(EXERCISE PROMPT)
In the records, find each line where "agent" occurs, and copy it.

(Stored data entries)
══════════
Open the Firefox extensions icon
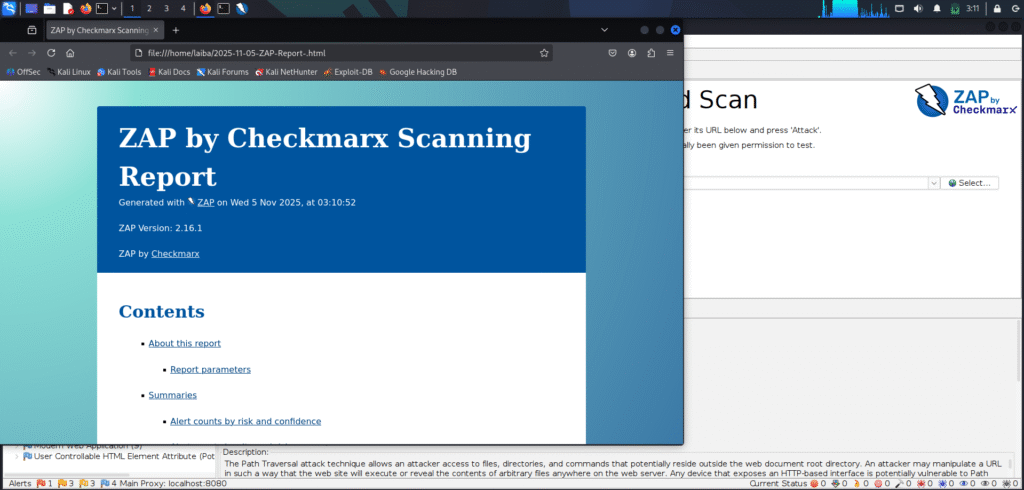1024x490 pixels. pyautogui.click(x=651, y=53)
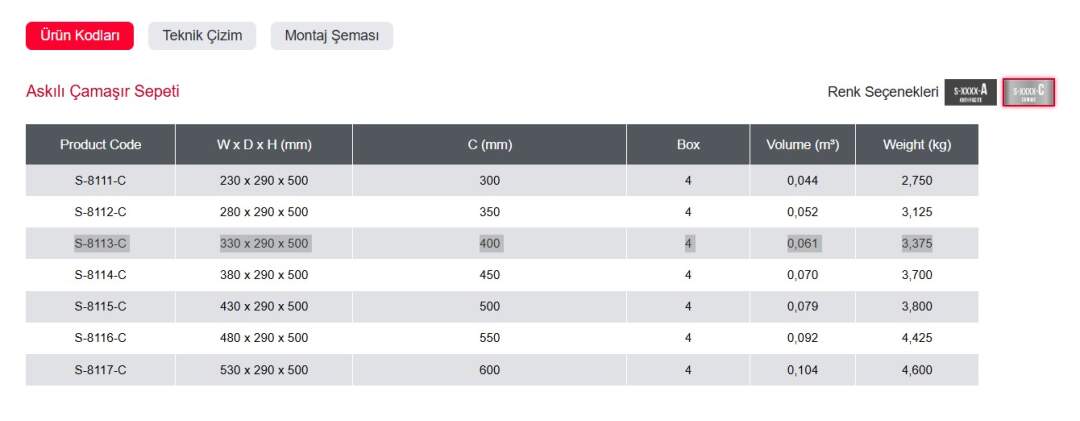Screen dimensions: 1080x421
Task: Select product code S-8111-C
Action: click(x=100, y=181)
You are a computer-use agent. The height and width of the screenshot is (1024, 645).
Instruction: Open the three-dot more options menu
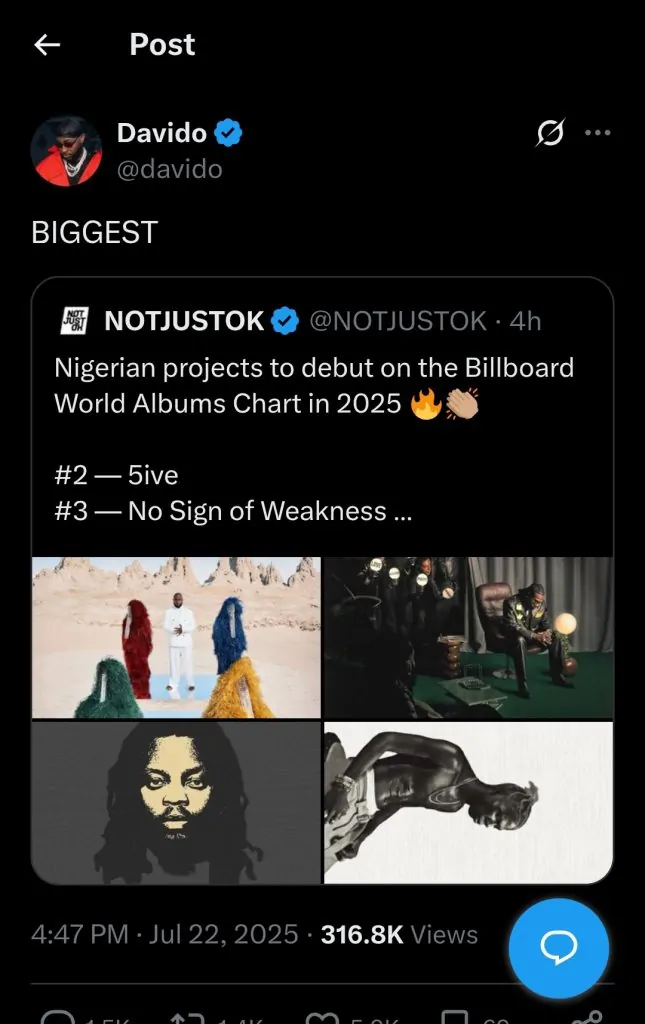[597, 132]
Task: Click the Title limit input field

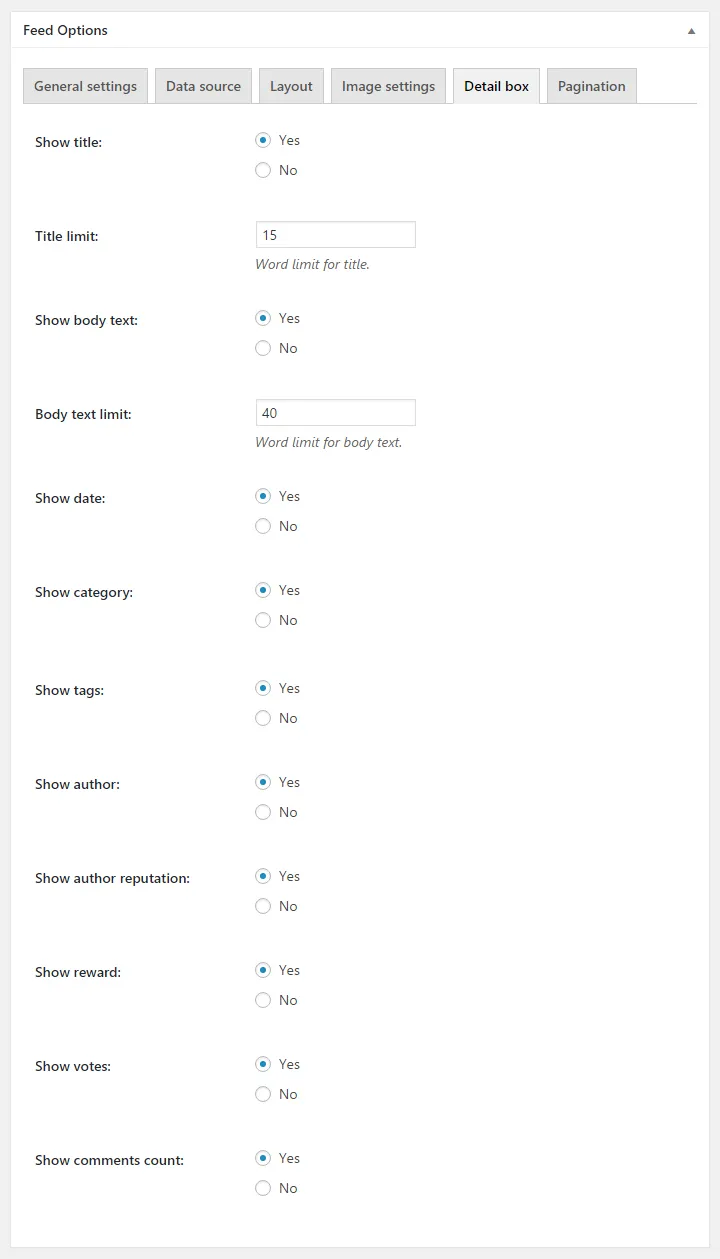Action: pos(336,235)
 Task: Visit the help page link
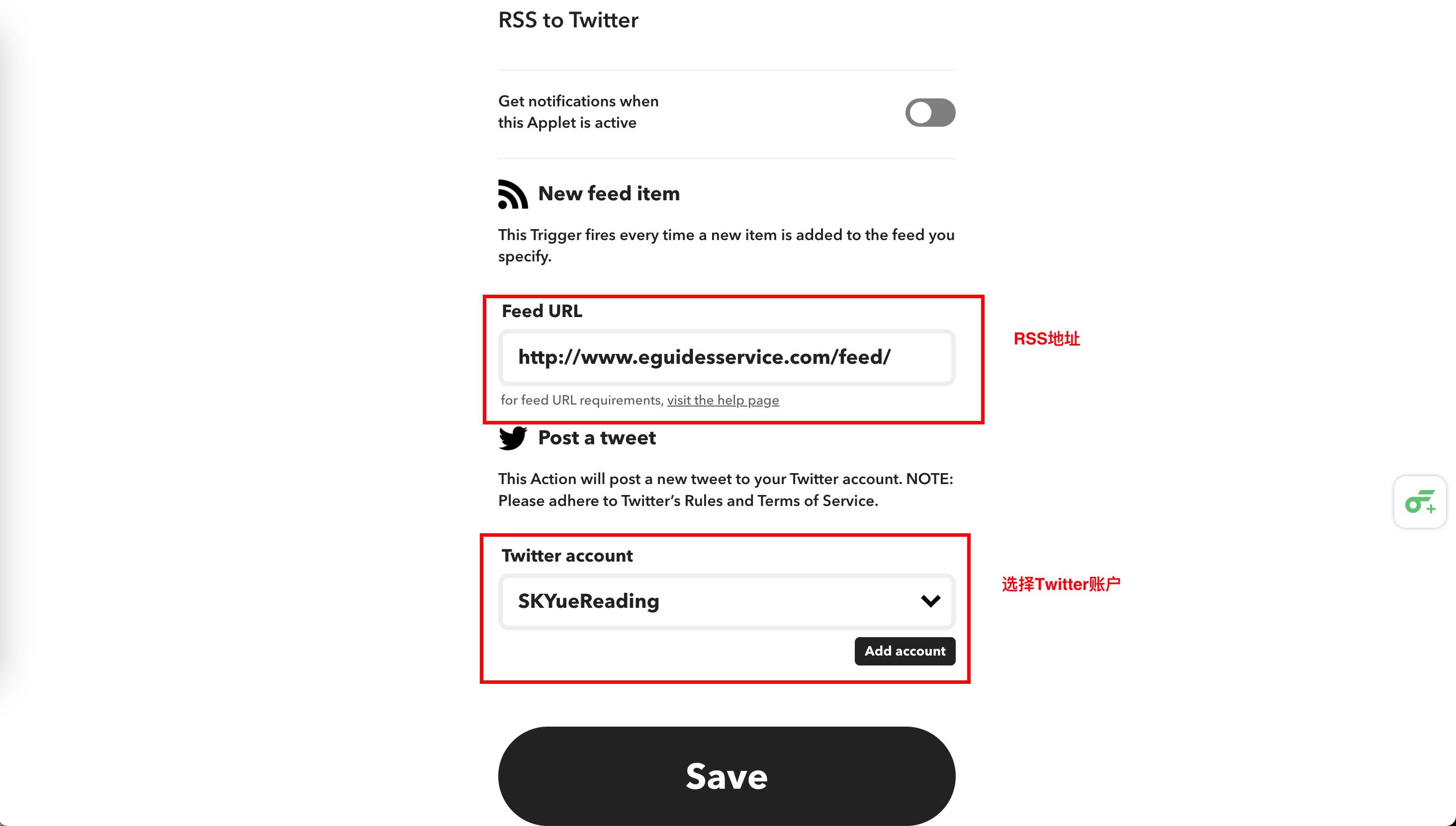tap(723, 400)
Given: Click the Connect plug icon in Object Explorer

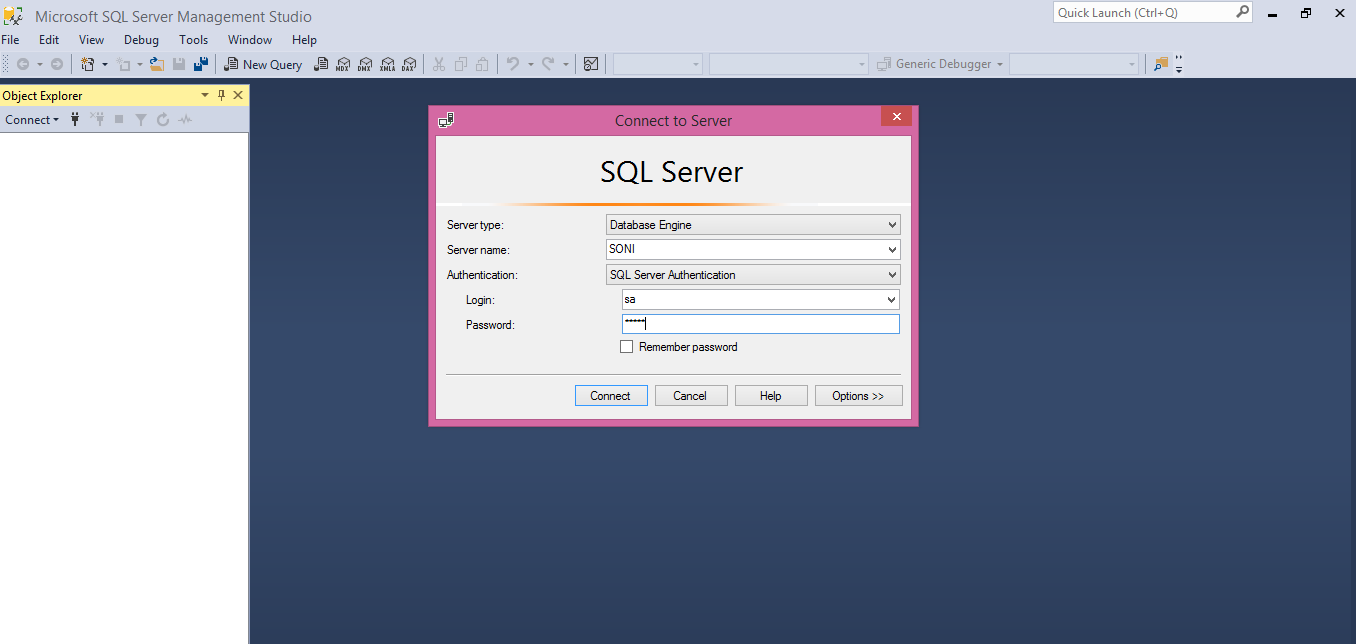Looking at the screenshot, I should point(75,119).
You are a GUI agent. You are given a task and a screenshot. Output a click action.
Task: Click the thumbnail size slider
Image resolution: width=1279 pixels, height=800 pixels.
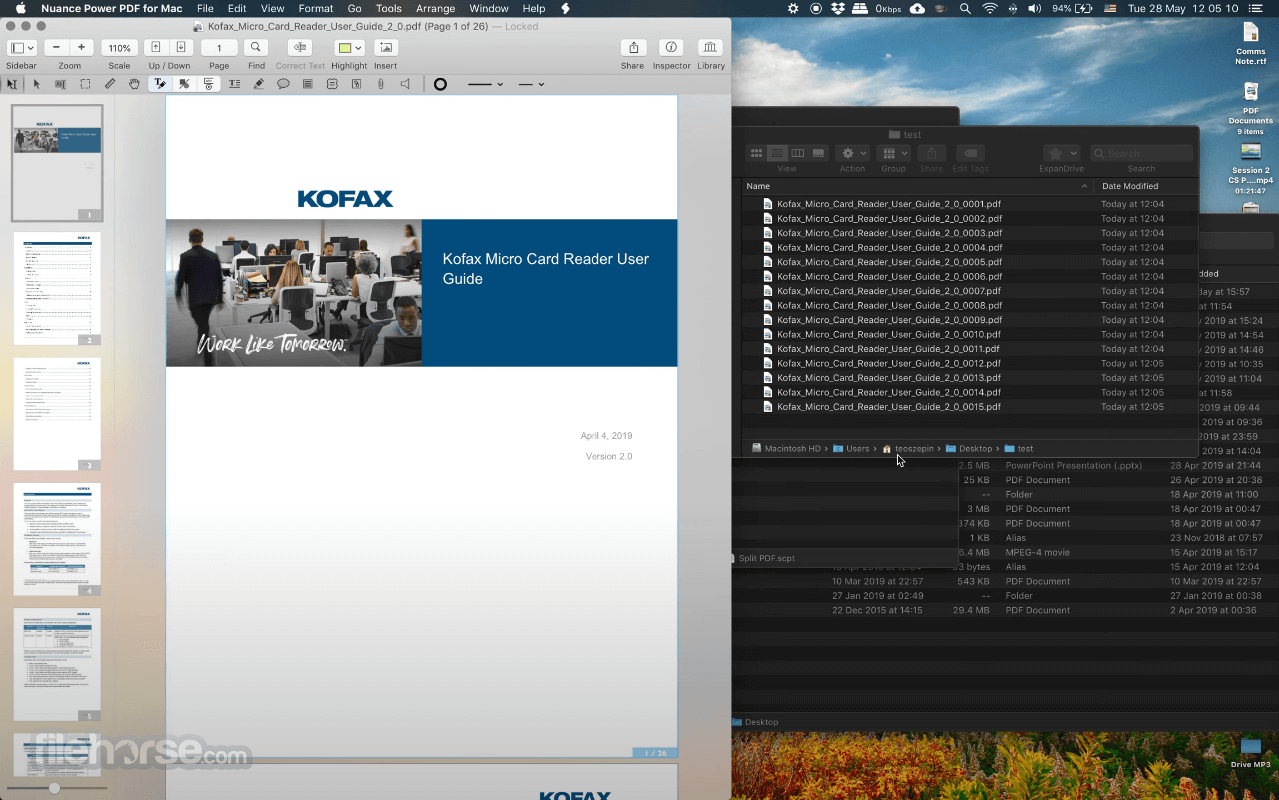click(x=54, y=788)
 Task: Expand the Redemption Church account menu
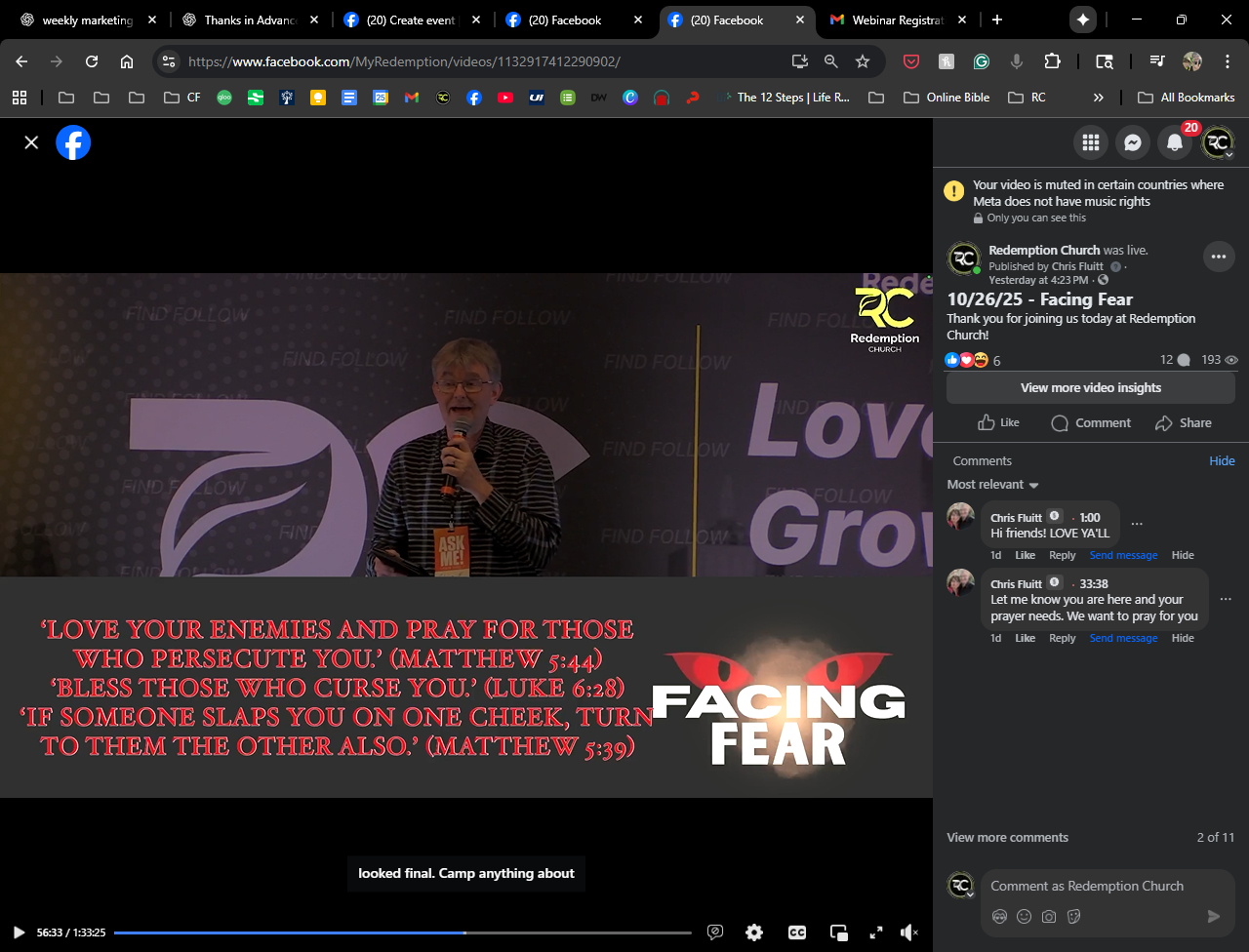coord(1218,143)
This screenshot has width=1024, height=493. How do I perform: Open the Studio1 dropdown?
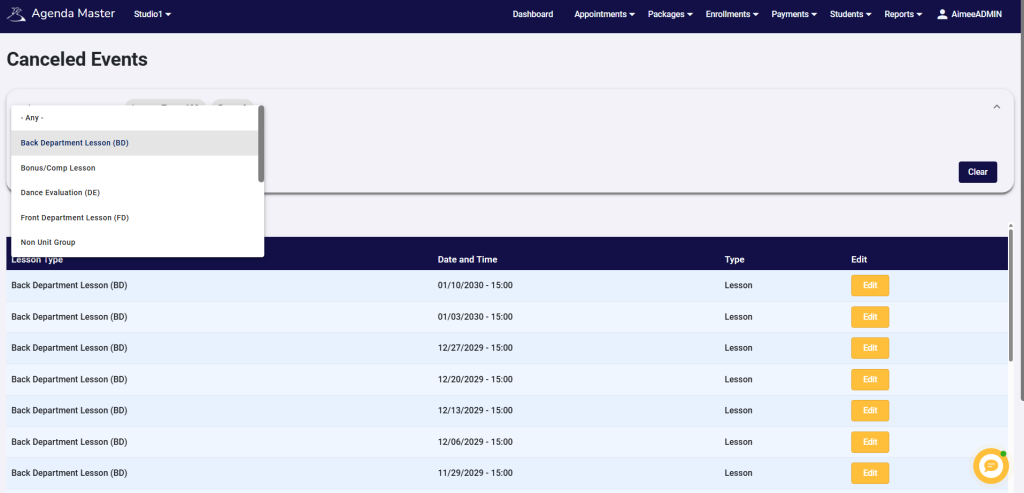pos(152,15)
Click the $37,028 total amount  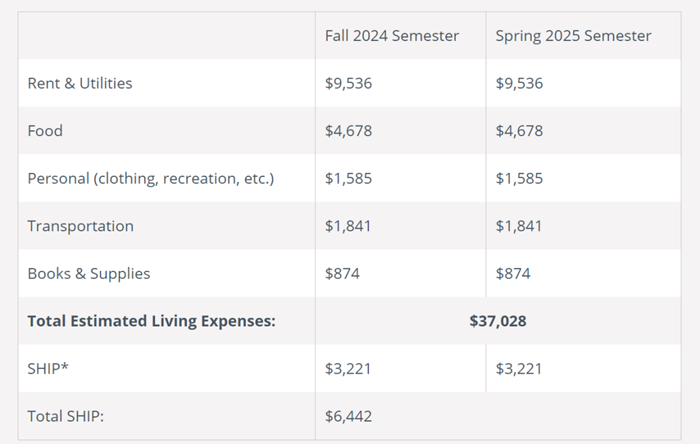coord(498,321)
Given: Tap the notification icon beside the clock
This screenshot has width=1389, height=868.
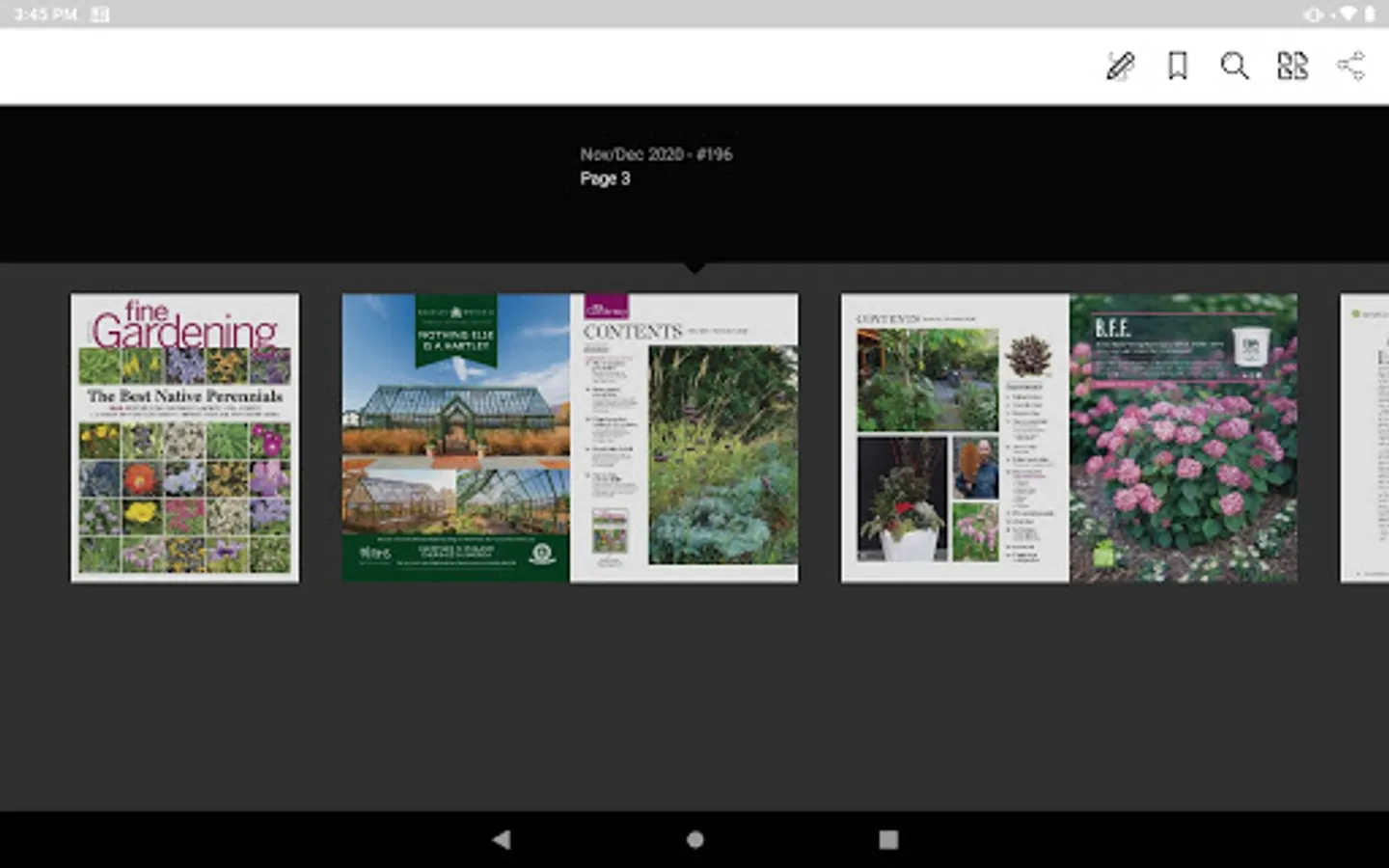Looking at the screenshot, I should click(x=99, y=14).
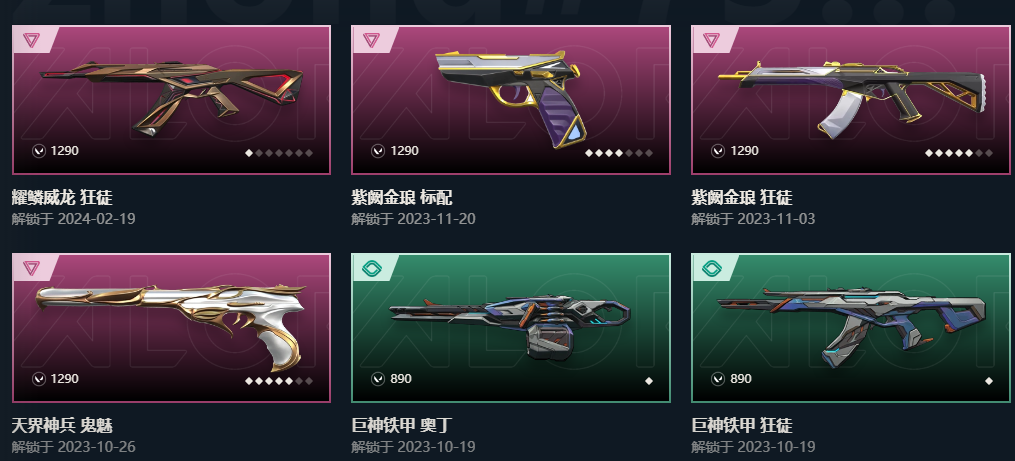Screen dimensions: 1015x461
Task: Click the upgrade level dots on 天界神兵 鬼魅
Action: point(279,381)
══════════
(OUTPUT)
You are a computer-use agent. The height and width of the screenshot is (1024, 645).
You are a GUI agent. You are given a task and a screenshot. Output a click action.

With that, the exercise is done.